By Mitch Ambrose
This spring, the National Academies of Sciences, Engineering, and Medicine published a blueprint for cementing biological physics as a discrete field of physics, on par with disciplines such as astrophysics and condensed matter physics, rather than merely an application of physics techniques to biology. The report, assembled by a 13-member committee chaired by Princeton University physicist William Bialek, argues that the field now warrants more focused attention from funders and educators.
The report is the first-ever “decadal survey” of biological physics, an influential exercise the National Academies uses to recommend ten-year strategies for major fields of science.
Biological physics is a deeply diverse field. New technologies and scientific advances have made it possible to “find the physics” in ever-more complex living systems, “ranging from the folding of proteins to the flocking of birds, from the internal mechanics of cells to the collective dynamics of neurons in the brain,” the report says.

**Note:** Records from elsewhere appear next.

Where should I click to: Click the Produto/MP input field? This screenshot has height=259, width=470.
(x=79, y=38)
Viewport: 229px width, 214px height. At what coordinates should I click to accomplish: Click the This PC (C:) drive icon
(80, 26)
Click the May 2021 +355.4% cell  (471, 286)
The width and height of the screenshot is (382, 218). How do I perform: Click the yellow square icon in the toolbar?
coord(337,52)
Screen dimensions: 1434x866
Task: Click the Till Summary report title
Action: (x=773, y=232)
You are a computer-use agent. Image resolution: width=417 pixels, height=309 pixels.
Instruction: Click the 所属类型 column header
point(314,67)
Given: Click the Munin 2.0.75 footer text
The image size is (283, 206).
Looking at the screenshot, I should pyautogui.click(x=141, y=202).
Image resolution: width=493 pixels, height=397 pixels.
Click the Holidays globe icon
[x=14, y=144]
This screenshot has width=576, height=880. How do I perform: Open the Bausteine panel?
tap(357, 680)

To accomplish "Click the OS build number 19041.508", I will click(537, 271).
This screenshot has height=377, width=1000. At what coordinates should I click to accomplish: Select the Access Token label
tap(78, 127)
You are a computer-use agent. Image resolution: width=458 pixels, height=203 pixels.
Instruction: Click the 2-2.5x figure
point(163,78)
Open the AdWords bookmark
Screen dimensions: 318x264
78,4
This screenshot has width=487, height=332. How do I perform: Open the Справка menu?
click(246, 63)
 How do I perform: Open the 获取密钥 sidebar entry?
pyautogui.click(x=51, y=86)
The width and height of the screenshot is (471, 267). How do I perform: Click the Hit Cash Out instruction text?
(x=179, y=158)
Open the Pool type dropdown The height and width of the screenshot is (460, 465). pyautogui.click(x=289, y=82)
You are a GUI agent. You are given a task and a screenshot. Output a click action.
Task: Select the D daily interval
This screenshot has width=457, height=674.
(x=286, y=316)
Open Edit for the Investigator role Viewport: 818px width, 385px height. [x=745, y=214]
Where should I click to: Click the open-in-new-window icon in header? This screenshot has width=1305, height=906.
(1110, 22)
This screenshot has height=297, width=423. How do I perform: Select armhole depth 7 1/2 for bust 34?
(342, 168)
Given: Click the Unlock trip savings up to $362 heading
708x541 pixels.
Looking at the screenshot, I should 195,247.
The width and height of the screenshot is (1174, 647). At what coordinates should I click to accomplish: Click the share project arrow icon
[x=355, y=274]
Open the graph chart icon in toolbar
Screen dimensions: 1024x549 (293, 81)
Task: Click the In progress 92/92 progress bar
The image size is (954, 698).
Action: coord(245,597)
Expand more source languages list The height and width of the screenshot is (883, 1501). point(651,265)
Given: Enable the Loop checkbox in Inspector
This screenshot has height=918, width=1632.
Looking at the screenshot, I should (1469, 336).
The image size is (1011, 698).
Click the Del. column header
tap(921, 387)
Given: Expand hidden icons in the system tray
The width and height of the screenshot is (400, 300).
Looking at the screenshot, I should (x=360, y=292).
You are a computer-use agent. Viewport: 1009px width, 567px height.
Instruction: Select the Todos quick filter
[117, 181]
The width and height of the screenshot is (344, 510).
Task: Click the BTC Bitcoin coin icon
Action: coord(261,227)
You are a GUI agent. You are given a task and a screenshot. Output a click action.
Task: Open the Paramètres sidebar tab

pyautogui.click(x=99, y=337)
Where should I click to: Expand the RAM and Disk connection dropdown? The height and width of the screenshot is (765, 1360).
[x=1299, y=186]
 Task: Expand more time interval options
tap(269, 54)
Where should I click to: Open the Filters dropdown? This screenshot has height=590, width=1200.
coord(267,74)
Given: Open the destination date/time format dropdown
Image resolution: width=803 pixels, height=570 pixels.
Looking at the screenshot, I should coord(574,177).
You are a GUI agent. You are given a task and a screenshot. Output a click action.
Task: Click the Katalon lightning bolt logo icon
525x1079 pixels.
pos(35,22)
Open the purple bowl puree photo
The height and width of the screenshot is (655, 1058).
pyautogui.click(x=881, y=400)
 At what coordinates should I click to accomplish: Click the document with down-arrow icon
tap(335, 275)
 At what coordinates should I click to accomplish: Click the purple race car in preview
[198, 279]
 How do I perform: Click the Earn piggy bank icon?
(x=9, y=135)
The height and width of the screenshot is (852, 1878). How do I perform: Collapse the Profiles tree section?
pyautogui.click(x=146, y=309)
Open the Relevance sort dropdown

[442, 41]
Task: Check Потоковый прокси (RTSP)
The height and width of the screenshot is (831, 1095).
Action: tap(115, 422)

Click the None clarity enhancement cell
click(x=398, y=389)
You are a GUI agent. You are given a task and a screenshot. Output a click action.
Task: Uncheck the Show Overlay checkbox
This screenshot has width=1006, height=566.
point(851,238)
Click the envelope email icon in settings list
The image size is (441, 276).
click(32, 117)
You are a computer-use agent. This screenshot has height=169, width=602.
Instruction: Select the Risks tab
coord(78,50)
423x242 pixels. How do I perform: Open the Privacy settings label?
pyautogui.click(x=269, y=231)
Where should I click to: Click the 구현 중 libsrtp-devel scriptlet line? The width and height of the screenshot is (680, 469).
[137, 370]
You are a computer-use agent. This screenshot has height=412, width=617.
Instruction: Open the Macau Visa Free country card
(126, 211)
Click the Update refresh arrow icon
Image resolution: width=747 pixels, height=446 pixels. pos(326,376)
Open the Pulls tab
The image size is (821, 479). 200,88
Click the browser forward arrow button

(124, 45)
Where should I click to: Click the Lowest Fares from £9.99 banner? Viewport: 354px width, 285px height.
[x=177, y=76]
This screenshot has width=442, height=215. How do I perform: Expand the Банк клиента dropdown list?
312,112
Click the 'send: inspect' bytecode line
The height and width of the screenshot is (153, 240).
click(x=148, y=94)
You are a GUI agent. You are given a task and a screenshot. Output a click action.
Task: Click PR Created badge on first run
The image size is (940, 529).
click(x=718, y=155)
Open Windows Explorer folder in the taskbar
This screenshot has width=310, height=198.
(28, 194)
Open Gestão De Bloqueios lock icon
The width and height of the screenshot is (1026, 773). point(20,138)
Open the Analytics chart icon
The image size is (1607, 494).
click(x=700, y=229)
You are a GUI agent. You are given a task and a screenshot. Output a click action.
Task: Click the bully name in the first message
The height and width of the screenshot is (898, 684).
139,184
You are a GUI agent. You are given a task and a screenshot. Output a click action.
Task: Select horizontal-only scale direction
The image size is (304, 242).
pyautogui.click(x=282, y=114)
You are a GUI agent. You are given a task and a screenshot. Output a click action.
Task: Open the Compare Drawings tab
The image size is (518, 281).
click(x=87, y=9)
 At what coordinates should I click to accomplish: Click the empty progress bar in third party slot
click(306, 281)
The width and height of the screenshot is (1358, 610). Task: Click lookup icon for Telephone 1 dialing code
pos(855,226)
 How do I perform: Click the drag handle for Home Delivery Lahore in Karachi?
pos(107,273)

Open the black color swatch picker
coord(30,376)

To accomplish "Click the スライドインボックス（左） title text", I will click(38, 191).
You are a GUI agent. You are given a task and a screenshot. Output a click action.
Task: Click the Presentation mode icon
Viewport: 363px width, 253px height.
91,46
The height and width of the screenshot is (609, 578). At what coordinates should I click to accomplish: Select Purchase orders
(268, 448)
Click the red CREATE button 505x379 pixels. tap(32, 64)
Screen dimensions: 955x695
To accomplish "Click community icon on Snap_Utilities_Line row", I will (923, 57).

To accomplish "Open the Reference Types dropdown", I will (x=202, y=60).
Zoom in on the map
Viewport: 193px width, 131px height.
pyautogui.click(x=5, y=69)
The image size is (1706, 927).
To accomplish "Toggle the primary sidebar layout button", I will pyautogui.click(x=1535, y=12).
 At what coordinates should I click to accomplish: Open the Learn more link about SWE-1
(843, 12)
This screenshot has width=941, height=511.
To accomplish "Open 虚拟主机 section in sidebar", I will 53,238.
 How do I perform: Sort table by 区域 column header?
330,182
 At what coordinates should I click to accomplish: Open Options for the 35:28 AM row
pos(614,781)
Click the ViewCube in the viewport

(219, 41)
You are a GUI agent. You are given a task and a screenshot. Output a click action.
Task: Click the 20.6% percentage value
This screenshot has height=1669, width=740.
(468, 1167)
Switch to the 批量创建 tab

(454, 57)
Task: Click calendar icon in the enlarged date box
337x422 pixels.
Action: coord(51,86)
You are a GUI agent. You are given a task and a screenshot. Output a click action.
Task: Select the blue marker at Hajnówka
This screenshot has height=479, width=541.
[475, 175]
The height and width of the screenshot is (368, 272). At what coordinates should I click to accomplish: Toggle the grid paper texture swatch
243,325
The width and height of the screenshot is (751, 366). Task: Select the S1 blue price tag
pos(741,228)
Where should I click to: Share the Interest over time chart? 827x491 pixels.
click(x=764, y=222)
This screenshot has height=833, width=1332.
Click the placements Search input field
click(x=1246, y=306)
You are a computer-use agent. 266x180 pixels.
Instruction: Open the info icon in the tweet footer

This breadth is a strength of biological physics, but also a challenge: The field’s funding sources are scattered across federal agencies, and the field sometimes lacks a clear home within them, the committee concluded.
For instance, the National Institutes of Health (NIH) allocated about $60 million annually for biophysics research over the past decade, but the grants came from 75 of the roughly 200 study sections the agency uses to review applications—a big number, according to the committee. This fragmentation has forced researchers to define their work “in relation to the communities represented by the study sections, thus working against the emergence of biological physics as a field of physics,” the committee found. To remedy this, it recommends that NIH form study sections devoted to the full breadth of biological physics.
The Department of Energy (DOE) could also do more to embrace the field, the committee argues. The DOE currently supports a broad portfolio of research and facilities that are directly relevant to biological physics, such as X-ray and neutron sources used to characterize protein structure. However, DOE is constrained by its formal mission, sometimes making it difficult for the agency to justify facility investments based on their relevance to biological physics, the committee wrote. Accordingly, the report calls for Congress to expand the agency’s mission to explicitly include partnering with the NIH and the National Science Foundation (NSF) to construct research infrastructure for biological physics.
The NSF was the only agency the committee found to have a program dedicated to the full breadth of biological physics. For two decades, the NSF has had a “Physics of Living Systems” program that funds diverse research, from single-cell dynamics to the collective behavior of animal populations. But the program is still relatively small, spending only a fifth of what the NIH does on biological physics, the report notes.
And no matter the agency, budgets for biological physics are tight, the committee argued, hovering “dangerously close to the minimum needed for the health of the field.”
Funding isn’t the only challenge: Many physics degree programs lack biophysics education. The committee noted that many physics undergraduates never encounter the subject, despite its value in demonstrating physics’ relevance to present-day problems.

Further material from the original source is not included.